> **Vorliegender Text**
_ _ _ _
Was sind die Gründe der Judenfeindschaft? Es gibt viele Erklärungsversuche, die zwar an sich richtig sind, aber alle zu kurz greifen:

  • Juden als „Sündenbock“
  • „Tradition“
  • „Christlicher Antijudaismus“ wirkt fort.
  • Vorurteile von ungebildeten Menschen
  • Lokale Gründe ökonomischer Art, Neid und Missgunst


Das alles kann aber keine umfassende Erklärung dieses universellen Phänomens bieten.

Die Erklärung der Antisemiten: Juden sind selbst daran schuld, weil sie sich schlecht verhalten. Verschiedene Topoi des „schlechten jüdischen Verhaltens“:

  • im Mittelalter: Gottesmörder, Brunnenvergifter.
  • in der frühen Neuzeit: Ritualmordlegende, Hostienschändung, Wucher.
  • in der Moderne: Börsenspekulanten, Kapitalisten, aber auch „Judenbolschewiken“.
  • heute: israelische Politik, jüdische Siedler.

Solche Ansichten werden nicht nur von aktiven Judenfeinden verbreitet, sondern jeweils von der Mehrheit der Bevölkerung übernommen.

Diese Sicht wird auch von vielen Juden geteilt, die glauben, dass die Judenfeindschaft eine Reaktion auf jüdische Verfehlungen sei und wenn die Juden sich bessern würden, der Hass gegen sie abnehmen würde. Es ist psychologisch erklärbar: Die Juden bilden sich ein, dass sie ihre Feinde durch „gutes Benehmen“ beeinflussen können.
 

Die Judenfeindschaft hängt jedoch nicht mit dem konkreten jüdischen Verhalten zusammen. Sogar mehr, sie ist auch dort wirksam, wo es gar keine Juden gibt. Der Jude der Antisemiten ist ein Mythos.
_ _ _ _
> **Zu erledigen**
Welche Topoi des „schlechten jüdischen Verhaltens“ nennt der Text über Judenfeindschaft für die frühe Neuzeit?

Gespeicherte Einträge
_ _ _ _
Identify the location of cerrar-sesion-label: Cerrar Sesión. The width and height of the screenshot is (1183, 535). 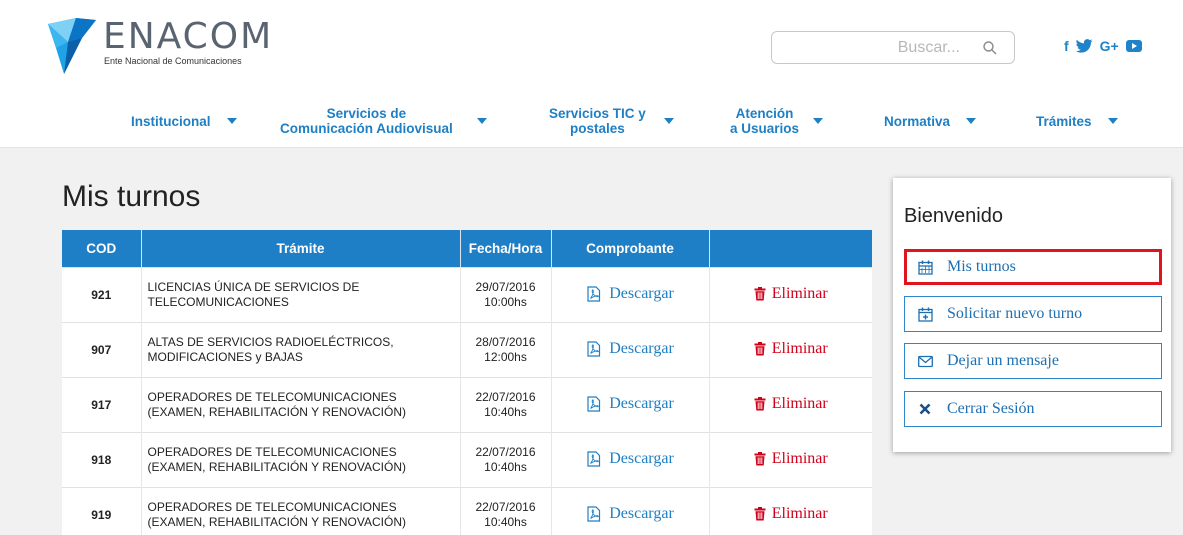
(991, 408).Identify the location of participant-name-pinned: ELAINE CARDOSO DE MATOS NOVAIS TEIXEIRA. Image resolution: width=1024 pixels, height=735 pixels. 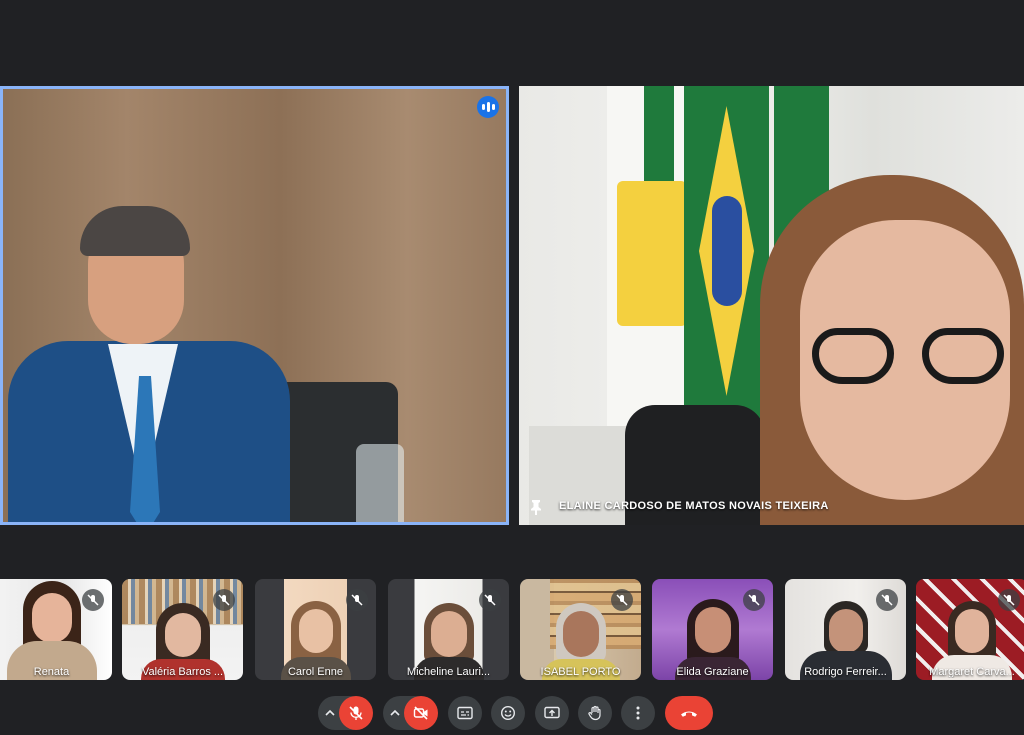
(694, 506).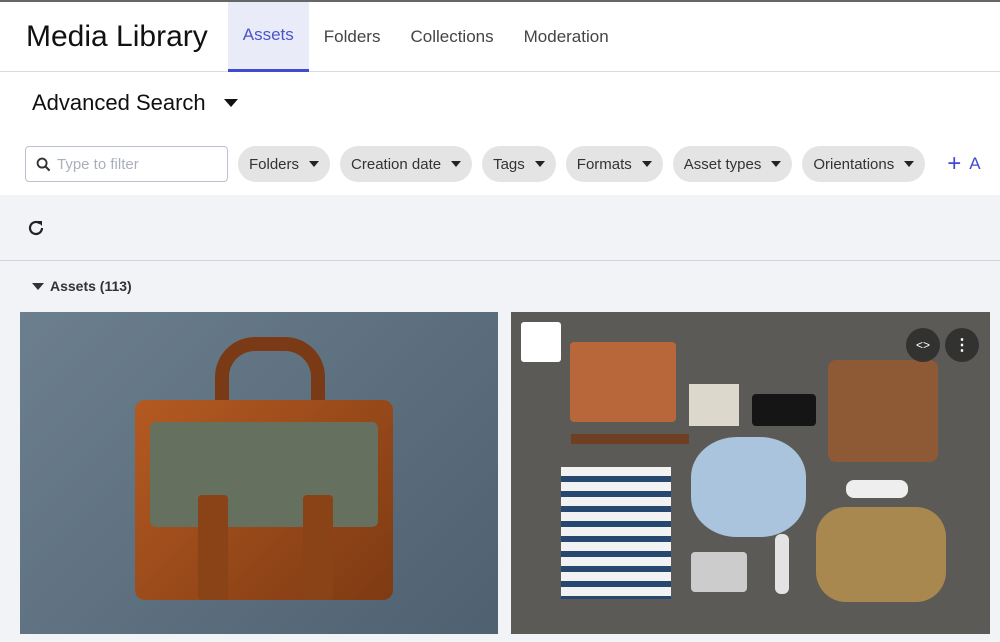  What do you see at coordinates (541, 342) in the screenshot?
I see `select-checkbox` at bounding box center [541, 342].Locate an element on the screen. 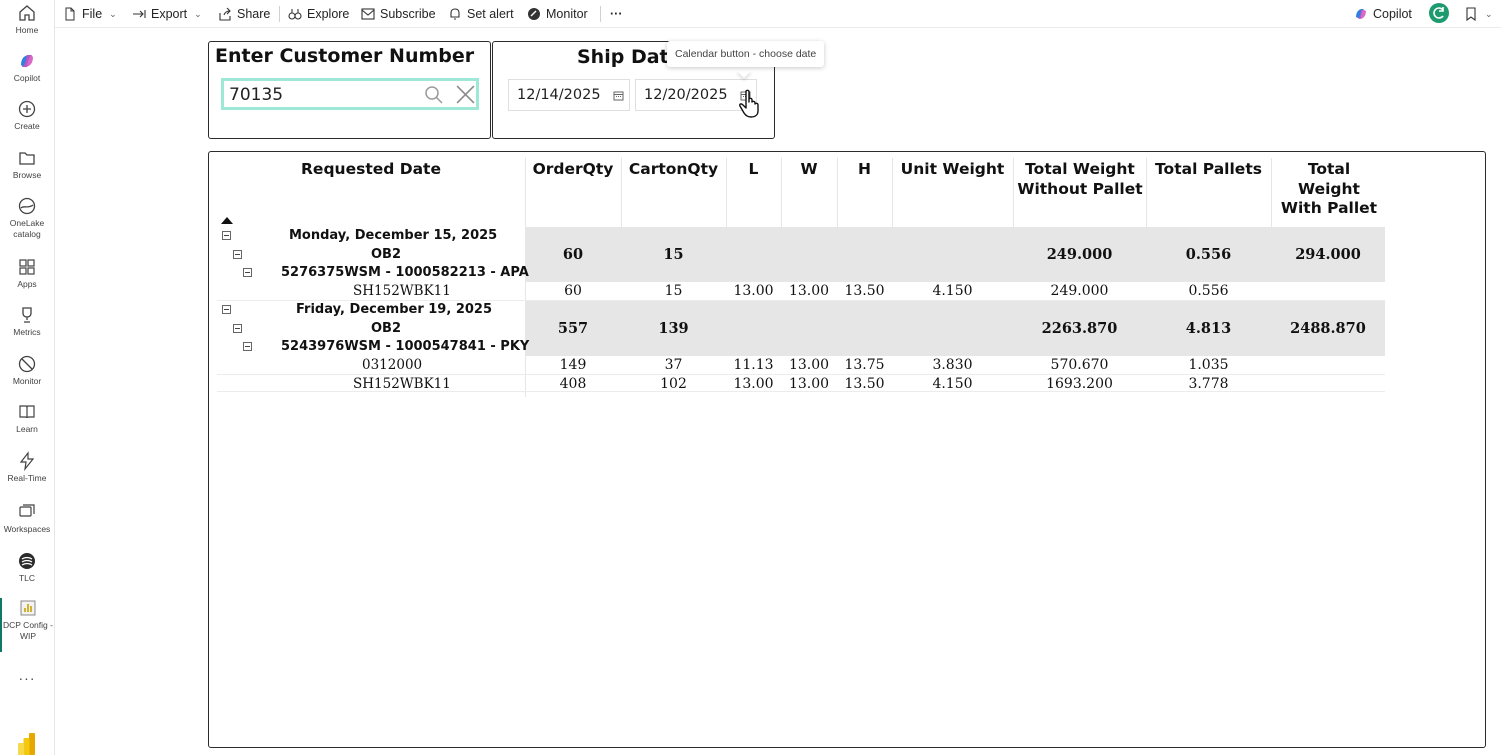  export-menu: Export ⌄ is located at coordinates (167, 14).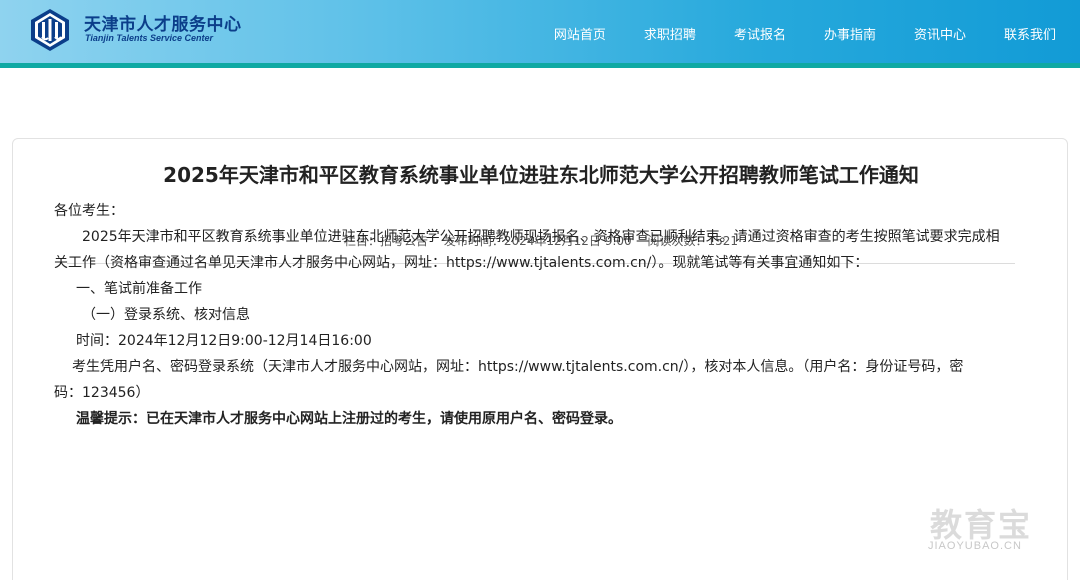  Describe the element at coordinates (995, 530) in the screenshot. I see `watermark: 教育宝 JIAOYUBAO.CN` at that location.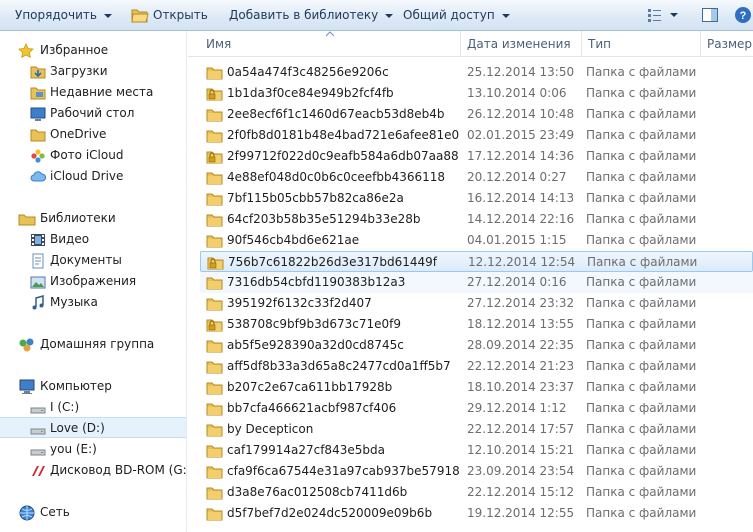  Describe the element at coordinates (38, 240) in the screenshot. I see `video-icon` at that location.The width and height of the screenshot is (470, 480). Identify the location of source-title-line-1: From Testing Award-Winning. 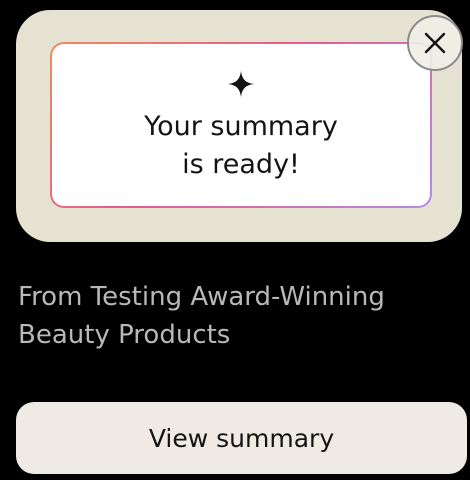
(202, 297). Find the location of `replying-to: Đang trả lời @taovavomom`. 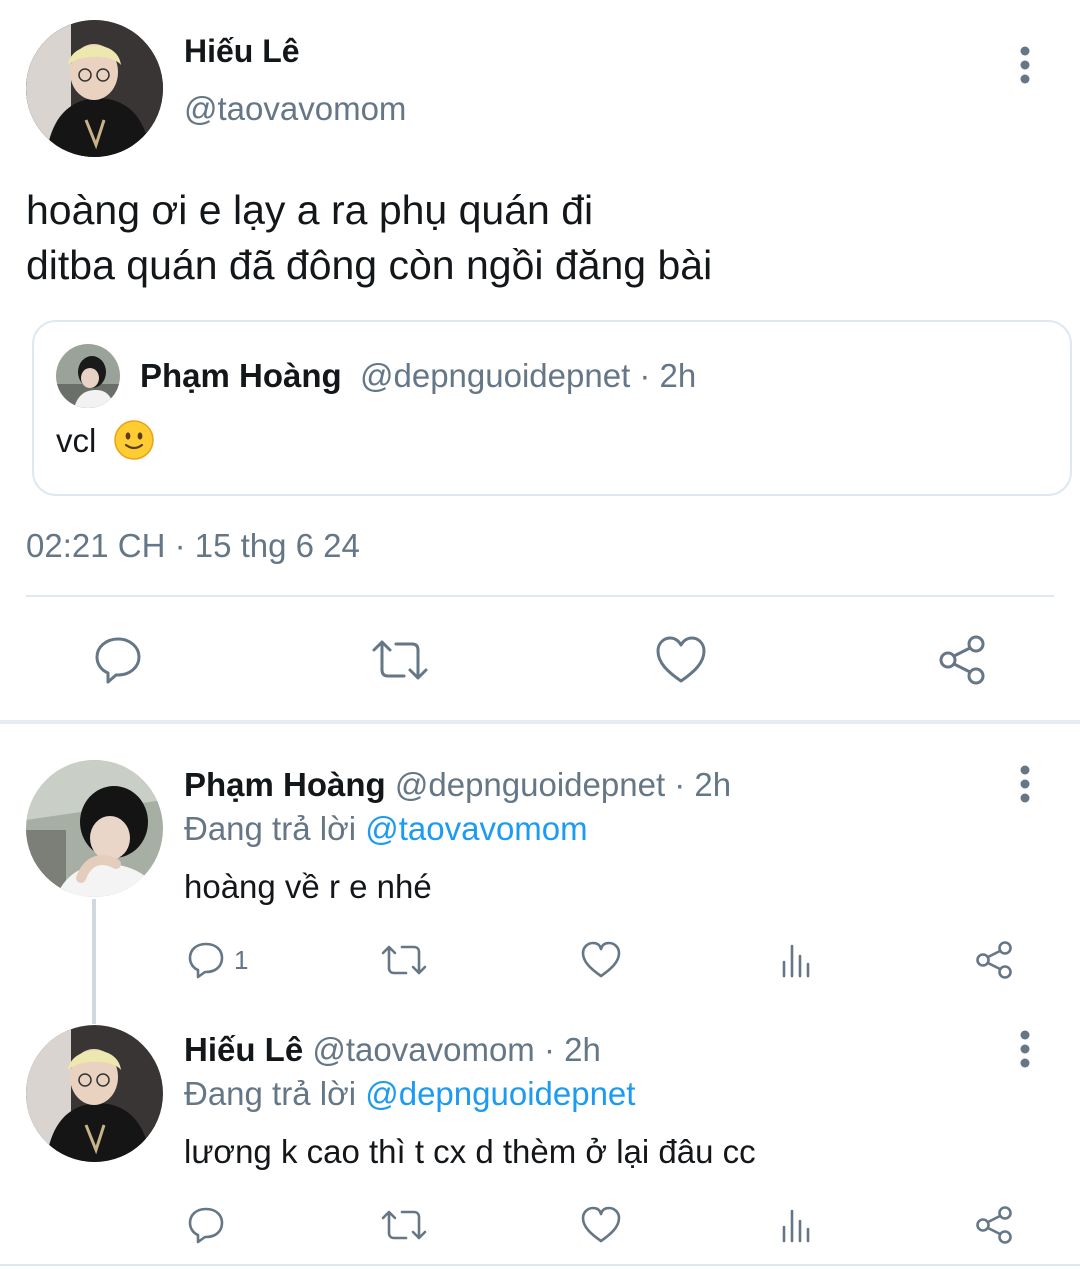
_ _ _ _
> **Antwortfeld**
Ritualmordlegende, Hostienschändung und Wucher.